For my purposes here, however, we can think of liminality as simply an “in-between.” When I spoke of liminality a few days ago, it wasn’t in reference to myself at all; now, though, I realize that what I am feeling at this moment – and perhaps my whole experience these past months – is and has been a truly liminal state. It can be an uncomfortable feeling: I know that I cannot go back to exactly who I was or what I was doing before I left California, but what’s next? Since I left home, I have not really known what would await me with each new step, and the same is true now. Beyond the basics (get job, buy car, etc.) I have no idea what my return in New Zealand will bring; similarly, past the general ideas I have of what I want to study and pursue as a career, I don’t know what my return to the U.S. & to my education next year truly has in store for me.

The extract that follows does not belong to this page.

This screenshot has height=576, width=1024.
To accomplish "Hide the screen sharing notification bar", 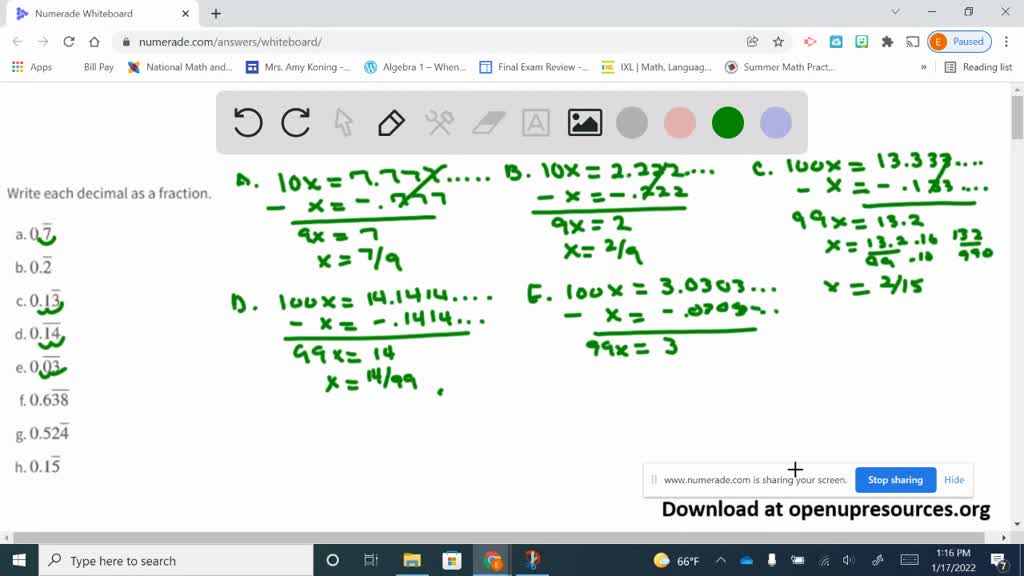I will [x=954, y=480].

The thing about being in a liminal state, though, is that despite the existential discomfort it is capable of producing, it can be a place of incredible power and possibility – the world (quite literally, in this case) is held at your fingertips. That, thankfully, is what I’m feeling now. If there is anything that this year and this world have taught me, it’s simply to be open. The best things I’ve experienced over these past months have been completely unplanned: I never thought I would go to Queenstown and work as a horse trekking guide there; I never planned on going to Bosnia; I never thought I would stay on an organic farm in rural Northern Thailand, or that I would go to Ireland at all, and I definitely never imagined I would move back to New Zealand at the end of this whole thing. I never knew I would meet any of the people I’ve met, either, but all those whose paths have somehow crossed with mine have become the brightest and dearest joy of this trip. My life is infinitely richer for all the things I’ve experienced that I never expected, and for that reason I am filled with excitement for the upcoming months and for all the months and years that follow. It does feel a bit like standing on a very high place, unable to see the ground – but the air is clear and crisp up here, and I’ve always loved mountains anyways.  

For now, I’ll just leave you with this: it’s been a hell of a ride, full of twists and turns and surprises, but sometimes (as Carol Rifka Brunt said) it feels good to take the long way home.

Safe travels, as always, and I’ll see you back in the Southern Hemisphere.